■ **EXCERTO DO TEXTO**

*-*-*

Arquivo do extinto blogue Esferovite- a vida em pedaços (13-08-2003/ 4-01-2006)

domingo, novembro 23, 2003

cena do cigarro

tu sentada no café, a fazeres essa cara de princesa automática, e o gajo sentado ao teu lado, armado em ricky martin, a fazer-te olhinhos através do copo de sagres preta. tu não lhe ligas nenhuma, nunca lhe poderias ligar nenhuma, ele é exactamente o oposto daquilo que tu gostarias de ter esta noite (e em todas as noites que te restam pela vida toda). acho que tu nem o viste entrar, ele veio, mediu-te toda com aquele olhar de cabrito por assar, sorriu ao de leve por dentro e veio sentar-se ao balcão, quase ao teu lado. tu continuas a olhar para a televisão, apesar de estar a dar futebol e tu não perceberes nada disso. olhas para a televisão porque achas que é uma boa ginástica para a vista. querias deixar de usar óculos, para poderes ver as pilas dos gajos com nitidez quando eles despem as calças no teu quarto e tu já estás deitada.
o gajo bebe a espuma de cerveja com muito vagar, faz parte do quadro do sensual de pacotilha, fazer tudo muito devagar, com um sorriso nos lábios, confiante, e a olhar de lado para a miúda que quer apanhar ( que muitas vezes são várias ao mesmo tempo). mete a mão ao bolso do casaco ( tudo em câmara lenta), retira o maço de cigarros, olha para o aviso [Prejudica gravemente a sua performance sexual] e sorri como quem diz impossí­vel. olha serenamente o interior do maço, escolhe um dos cigarros como se eles fossem diferentes e faz um movimento em super slow motion para acendê-lo. entretanto pede-te para lhe passares o cinzeiro. tu empurra-lo com algum desprezo. ele esboça uma piada. tu olhas para a televisão e chamas-lhe chato. ele sorri. sente que te está a conquistar.
quando pedes a conta e começas a arrumar todas as tuas tralhas no saco ele percebe que vai ter que agir rapidamente. pede-te o jornal, um guardanapo, pergunta-te as horas. tu respondes a tudo a achar pouquí­ssima graça aquela brincadeira. o gajo está a ficar aflito, mas sem coragem para perguntar o teu nome ou oferecer-te uma bebida. pagas, vestes o casaco e quando te vais a dirigir para a porta, olhas para trás, ris-te e dizes, sou lésbica. o gajo engasga-se um bocado e chama-te mentirosa. tu paras em frente à porta e fazes a cena do cigarro em slow motion. o gajo olha para a televisão.

*-*-*

■ **EXERCÍCIO ESCRITO A**
No texto sobre a cena do cigarro, enumere todos os objetos que o homem pede à mulher.

*-*-*

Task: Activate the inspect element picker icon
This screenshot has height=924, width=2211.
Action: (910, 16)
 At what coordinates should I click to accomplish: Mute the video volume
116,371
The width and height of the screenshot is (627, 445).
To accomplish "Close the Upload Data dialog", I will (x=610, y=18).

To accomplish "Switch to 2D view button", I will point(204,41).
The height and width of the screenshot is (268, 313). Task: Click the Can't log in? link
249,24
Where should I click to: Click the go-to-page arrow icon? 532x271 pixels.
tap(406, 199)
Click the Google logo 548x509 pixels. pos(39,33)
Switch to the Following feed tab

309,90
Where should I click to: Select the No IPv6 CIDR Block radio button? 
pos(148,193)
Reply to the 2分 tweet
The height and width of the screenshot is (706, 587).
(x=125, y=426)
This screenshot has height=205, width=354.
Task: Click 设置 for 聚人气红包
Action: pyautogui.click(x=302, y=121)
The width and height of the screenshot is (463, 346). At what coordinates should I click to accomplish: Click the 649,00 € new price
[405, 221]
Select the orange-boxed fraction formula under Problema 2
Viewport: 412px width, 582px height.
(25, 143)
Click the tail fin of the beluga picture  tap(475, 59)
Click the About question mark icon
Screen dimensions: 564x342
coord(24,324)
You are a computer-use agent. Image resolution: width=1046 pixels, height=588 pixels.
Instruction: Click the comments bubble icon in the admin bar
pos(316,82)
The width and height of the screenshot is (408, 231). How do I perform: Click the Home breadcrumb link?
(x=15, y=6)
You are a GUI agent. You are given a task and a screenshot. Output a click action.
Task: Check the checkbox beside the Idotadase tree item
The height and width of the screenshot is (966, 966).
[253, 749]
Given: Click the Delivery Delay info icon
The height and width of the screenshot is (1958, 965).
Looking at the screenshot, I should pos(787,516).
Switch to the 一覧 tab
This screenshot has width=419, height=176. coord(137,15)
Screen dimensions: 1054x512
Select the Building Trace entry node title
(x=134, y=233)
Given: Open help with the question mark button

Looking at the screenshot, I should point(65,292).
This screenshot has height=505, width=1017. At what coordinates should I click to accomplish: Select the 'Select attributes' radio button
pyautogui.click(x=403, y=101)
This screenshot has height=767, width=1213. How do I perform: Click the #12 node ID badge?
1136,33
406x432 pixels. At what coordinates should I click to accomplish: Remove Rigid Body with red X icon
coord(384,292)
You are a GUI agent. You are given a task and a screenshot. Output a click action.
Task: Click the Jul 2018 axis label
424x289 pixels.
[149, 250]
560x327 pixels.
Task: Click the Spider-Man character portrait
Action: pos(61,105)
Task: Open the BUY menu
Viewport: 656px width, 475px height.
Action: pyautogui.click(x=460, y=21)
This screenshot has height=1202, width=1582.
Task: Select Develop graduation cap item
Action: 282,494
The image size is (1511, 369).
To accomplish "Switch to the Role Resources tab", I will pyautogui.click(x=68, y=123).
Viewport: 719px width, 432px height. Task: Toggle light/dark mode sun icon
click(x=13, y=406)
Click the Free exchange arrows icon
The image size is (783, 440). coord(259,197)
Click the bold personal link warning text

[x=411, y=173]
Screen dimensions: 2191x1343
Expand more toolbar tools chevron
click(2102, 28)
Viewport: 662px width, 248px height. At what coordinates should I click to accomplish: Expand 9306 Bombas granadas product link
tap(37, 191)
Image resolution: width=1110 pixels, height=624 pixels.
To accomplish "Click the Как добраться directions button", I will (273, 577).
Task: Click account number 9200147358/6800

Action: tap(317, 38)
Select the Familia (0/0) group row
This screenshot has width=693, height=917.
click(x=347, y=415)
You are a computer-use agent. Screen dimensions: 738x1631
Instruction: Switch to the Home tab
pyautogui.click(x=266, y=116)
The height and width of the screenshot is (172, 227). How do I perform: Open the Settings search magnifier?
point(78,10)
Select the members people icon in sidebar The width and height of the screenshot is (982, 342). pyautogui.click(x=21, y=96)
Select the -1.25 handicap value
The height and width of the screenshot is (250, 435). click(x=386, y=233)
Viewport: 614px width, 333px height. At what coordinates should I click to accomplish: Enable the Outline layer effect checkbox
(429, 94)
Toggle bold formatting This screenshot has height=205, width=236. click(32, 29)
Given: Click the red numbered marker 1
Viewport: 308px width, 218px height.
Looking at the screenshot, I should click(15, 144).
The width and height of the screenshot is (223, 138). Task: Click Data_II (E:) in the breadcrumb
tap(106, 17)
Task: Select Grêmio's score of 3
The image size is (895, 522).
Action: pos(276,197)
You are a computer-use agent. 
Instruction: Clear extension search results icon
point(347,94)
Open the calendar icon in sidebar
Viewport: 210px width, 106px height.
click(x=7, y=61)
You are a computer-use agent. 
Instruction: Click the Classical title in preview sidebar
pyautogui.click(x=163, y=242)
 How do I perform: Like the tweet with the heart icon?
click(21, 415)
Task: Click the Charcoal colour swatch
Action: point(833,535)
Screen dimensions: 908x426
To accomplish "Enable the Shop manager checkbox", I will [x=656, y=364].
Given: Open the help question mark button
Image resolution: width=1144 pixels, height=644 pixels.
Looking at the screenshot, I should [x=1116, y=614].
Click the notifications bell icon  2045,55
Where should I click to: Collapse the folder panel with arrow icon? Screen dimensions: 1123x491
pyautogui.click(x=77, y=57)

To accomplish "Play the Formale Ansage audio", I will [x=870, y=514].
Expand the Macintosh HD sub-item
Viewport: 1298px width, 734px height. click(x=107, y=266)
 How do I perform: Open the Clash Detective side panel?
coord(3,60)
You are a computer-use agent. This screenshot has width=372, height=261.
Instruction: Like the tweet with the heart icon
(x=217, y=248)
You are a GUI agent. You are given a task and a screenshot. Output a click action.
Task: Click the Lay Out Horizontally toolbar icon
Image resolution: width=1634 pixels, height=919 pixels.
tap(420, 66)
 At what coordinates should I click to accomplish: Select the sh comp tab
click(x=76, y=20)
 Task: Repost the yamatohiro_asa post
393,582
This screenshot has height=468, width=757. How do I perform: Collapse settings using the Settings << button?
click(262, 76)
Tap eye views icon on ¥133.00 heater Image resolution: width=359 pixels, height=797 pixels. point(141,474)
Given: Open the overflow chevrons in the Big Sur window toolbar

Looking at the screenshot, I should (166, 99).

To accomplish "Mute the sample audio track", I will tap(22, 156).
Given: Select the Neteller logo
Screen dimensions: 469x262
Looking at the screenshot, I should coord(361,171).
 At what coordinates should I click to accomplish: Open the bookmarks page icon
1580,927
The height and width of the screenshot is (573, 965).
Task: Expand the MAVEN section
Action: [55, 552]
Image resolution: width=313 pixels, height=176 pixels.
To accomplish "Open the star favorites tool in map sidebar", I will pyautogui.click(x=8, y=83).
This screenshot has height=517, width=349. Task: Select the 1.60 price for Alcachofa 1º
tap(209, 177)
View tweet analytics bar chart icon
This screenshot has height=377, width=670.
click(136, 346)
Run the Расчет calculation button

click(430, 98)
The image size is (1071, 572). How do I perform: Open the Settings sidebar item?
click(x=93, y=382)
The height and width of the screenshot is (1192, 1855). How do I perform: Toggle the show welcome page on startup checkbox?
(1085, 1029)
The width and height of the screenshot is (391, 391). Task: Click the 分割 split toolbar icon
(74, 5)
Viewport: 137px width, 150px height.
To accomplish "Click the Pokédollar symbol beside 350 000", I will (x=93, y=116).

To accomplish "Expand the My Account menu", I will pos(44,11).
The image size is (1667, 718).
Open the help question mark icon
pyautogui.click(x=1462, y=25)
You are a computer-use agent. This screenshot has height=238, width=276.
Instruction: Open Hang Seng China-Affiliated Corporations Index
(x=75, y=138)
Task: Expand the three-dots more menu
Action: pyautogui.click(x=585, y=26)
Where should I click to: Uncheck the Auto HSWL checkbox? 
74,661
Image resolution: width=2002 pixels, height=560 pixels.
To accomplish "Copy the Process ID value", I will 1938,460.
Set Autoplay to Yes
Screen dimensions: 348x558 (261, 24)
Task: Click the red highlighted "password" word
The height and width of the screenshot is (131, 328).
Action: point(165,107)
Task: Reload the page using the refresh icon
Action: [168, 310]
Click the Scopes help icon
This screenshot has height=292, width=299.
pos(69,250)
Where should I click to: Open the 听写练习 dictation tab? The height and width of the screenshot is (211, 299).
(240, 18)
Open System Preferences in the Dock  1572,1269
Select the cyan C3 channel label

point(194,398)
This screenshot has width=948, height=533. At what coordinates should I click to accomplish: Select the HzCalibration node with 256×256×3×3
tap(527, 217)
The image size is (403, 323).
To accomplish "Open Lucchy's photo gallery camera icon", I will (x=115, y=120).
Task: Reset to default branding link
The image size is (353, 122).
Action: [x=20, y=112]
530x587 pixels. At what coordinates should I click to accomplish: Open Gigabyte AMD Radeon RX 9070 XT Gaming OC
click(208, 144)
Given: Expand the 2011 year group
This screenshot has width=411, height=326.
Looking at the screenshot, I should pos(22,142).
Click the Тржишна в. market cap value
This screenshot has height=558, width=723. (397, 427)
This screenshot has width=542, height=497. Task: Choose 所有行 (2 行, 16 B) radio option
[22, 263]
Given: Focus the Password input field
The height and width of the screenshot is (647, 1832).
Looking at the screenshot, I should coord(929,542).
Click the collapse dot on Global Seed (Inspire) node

*-*-*

■ **EXERCÍCIO ESCRITO B**
Transcreva sem qualquer alteração as linhas dos registos, começando na linha que contém "Given: Expand the 2011 year group" e terminando no fim dos registos.

■ **RESPOSTA AO EXERCÍCIO A**
O cinzeiro, o jornal e um guardanapo.

■ **RESPOSTA AO EXERCÍCIO B**
Given: Expand the 2011 year group
This screenshot has width=411, height=326.
Looking at the screenshot, I should pos(22,142).
Click the Тржишна в. market cap value
This screenshot has height=558, width=723. (397, 427)
This screenshot has width=542, height=497. Task: Choose 所有行 (2 行, 16 B) radio option
[22, 263]
Given: Focus the Password input field
The height and width of the screenshot is (647, 1832).
Looking at the screenshot, I should coord(929,542).
Click the collapse dot on Global Seed (Inspire) node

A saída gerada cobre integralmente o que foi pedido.